Altun, bugün bölge halklarının ve tüm insanlığın en önemli sorunu olan küresel adaletsizliğin kaynağında Batılı sömürge düzeninin bulunduğunu ve bu düzeni ayakta tutan temel dinamiğin ise "Batıcı bağımlılık sistemi" olduğunu dile getirdi.
"Türkiye’nin küresel alandaki mücadelesi, bu adaletsizliğe son verme mücadelesidir. Belirsizliklerle, krizlerle kayıtlı bu zor zamanda Türkiye, bir istikrar adası olmanın ötesinde istikrarlaştırıcı güç olma çabası içindedir." diyen Altun, bu coğrafyanın 2010'lardan itibaren yeni kaosla karşı karşıya kaldığına, "Arap Baharı" olarak adlandırılan dalgayla bölgenin istikrarsızlaştırıldığına, terörizmin, fanatizmin, radikalizmin, bölünmüş toplumların, başarısız devletlerin, yeni darbe yöntemlerinin, büyük göç hareketlerinin ve katliamların merkezi haline geldiğine dikkati çekti.
Türkiye'nin de bu süreçte çok ağır sınamalarla ve meydan okumalarla karşı karşıya kaldığına işaret eden Altun, son 10 yılda karşı karşıya kalınan dış müdahalelerin, temelde bölgesel güç haline gelmeyi başaran Türkiye’nin küresel aktör olmasını engellemekle ilgili kötücül girişimler olduğunu söyledi.

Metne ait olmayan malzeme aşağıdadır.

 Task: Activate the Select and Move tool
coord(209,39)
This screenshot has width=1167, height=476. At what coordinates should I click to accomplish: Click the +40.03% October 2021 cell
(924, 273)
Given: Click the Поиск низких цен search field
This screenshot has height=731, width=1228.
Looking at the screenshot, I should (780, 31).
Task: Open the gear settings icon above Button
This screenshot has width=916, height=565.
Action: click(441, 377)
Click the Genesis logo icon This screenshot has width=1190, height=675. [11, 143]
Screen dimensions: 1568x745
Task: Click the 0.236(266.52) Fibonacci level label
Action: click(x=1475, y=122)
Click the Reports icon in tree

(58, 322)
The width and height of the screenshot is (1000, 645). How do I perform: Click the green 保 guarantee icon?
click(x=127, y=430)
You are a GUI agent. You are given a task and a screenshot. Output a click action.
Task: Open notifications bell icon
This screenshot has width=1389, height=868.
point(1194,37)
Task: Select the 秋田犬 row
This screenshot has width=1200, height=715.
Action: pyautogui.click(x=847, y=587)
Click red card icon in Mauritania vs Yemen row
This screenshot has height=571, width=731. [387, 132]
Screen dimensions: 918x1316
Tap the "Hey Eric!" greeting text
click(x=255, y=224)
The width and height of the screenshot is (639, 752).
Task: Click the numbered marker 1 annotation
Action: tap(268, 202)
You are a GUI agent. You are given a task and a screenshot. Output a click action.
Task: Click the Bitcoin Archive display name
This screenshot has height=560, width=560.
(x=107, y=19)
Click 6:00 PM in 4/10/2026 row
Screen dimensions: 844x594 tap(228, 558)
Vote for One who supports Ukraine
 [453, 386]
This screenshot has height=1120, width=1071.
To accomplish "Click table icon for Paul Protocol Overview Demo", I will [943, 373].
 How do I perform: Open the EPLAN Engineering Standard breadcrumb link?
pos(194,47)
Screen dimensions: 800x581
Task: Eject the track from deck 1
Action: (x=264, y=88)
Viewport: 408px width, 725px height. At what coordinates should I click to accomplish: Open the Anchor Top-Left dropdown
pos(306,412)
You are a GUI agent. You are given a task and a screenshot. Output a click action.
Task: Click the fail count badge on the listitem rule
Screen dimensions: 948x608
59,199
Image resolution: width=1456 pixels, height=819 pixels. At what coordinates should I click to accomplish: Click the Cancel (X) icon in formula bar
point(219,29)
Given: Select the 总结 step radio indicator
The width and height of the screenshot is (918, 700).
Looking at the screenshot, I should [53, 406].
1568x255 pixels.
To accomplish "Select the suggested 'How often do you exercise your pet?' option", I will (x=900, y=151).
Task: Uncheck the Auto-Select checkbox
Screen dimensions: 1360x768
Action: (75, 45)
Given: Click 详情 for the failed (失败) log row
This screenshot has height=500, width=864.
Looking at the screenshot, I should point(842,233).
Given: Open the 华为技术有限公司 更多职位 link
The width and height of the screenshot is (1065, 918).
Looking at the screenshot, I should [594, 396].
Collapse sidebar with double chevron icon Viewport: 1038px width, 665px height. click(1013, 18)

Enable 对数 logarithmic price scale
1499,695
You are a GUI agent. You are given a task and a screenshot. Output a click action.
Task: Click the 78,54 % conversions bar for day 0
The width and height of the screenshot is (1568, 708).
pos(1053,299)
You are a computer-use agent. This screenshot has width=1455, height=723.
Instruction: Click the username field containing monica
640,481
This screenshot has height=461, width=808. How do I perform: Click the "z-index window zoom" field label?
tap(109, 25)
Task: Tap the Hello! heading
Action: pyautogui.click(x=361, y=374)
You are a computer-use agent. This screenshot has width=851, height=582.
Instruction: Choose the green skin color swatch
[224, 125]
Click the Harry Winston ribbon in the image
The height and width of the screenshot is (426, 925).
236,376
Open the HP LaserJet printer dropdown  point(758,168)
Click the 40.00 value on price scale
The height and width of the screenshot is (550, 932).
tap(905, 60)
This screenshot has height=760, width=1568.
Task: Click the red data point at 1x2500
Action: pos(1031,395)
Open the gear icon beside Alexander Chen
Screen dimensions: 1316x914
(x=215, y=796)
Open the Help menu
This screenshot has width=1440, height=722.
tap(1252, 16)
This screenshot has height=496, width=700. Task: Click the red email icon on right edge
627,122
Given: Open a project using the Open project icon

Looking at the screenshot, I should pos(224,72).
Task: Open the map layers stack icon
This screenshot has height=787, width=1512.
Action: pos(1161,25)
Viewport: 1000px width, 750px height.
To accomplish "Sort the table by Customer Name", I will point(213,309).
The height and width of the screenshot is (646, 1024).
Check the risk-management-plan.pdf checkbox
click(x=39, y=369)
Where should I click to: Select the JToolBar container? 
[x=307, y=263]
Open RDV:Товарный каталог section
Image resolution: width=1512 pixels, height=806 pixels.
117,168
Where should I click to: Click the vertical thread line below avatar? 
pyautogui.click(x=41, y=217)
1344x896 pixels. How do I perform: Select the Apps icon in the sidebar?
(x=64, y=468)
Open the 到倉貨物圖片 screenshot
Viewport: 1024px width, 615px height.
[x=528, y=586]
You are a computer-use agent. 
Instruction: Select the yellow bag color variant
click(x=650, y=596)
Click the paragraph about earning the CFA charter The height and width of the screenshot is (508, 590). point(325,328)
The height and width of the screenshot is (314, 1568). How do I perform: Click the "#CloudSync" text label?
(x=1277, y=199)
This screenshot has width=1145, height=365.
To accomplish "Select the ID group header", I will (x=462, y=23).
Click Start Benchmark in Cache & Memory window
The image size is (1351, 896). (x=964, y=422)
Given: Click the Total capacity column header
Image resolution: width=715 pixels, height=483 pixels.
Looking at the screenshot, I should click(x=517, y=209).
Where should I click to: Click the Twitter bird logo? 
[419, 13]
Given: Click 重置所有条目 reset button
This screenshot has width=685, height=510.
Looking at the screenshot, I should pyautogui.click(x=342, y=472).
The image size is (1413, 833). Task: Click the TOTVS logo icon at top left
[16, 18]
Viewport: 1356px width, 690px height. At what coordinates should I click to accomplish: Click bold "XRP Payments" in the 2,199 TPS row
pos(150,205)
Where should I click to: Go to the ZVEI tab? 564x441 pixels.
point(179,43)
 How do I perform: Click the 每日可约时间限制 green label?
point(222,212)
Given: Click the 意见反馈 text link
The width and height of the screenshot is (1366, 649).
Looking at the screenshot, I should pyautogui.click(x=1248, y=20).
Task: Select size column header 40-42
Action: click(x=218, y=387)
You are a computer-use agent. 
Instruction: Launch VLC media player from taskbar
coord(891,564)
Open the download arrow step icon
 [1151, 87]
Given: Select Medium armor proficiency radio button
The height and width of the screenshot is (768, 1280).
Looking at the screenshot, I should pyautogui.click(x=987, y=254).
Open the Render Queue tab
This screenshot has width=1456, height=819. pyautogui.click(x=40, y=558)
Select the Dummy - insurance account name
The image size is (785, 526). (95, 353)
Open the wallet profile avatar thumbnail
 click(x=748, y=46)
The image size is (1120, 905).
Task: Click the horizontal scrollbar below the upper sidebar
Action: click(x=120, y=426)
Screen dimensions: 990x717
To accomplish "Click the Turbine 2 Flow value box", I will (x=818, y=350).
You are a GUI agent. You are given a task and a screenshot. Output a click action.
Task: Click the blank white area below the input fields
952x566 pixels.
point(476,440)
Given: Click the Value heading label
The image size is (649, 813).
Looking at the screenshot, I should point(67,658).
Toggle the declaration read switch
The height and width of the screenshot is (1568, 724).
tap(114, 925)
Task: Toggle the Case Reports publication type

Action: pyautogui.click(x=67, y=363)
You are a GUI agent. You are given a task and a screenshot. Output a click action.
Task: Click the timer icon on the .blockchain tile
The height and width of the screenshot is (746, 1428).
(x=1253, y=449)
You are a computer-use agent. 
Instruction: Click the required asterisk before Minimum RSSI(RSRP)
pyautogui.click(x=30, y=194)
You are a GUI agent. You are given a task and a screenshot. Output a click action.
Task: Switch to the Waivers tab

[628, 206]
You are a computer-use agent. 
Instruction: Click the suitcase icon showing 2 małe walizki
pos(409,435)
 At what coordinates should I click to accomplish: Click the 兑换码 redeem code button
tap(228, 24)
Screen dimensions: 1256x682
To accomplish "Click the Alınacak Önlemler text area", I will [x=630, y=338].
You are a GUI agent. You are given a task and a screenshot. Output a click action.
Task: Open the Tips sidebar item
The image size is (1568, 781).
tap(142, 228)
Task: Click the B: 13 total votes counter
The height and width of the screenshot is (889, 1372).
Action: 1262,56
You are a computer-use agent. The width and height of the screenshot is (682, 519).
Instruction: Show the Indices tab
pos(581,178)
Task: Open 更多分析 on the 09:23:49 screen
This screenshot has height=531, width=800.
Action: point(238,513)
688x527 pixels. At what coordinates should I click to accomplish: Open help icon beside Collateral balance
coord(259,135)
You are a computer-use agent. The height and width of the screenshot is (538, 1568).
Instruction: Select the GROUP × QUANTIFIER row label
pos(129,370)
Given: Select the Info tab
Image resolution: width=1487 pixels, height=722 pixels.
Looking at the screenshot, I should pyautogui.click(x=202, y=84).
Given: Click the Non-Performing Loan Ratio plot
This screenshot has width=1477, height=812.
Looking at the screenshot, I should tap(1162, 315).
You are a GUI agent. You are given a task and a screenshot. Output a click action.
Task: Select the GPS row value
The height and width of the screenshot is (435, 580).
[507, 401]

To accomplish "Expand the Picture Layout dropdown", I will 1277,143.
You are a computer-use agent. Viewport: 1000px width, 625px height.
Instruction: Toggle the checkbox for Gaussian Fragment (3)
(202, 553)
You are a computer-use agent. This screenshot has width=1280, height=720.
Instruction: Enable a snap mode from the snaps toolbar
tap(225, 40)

Altun, "Sokak kalkışmaları, darbe görünümlü işgal girişimi, terör saldırıları ve benzeri dış destekli müdahaleler, doğrudan Türkiye’nin küresel kriz çağında kapasite geliştirmesinin ve iddia sahibi aktör olarak küresel alanda varlık göstermesinin önüne geçmek maksadıyla hayata geçirildi. Ne var ki güçlü siyasal liderlik ve istikrar sayesinde bu dış müdahaleler devre dışı bırakıldı, karşı karşıya kaldığımız sistematik tehditler bertaraf edildi." diye konuştu.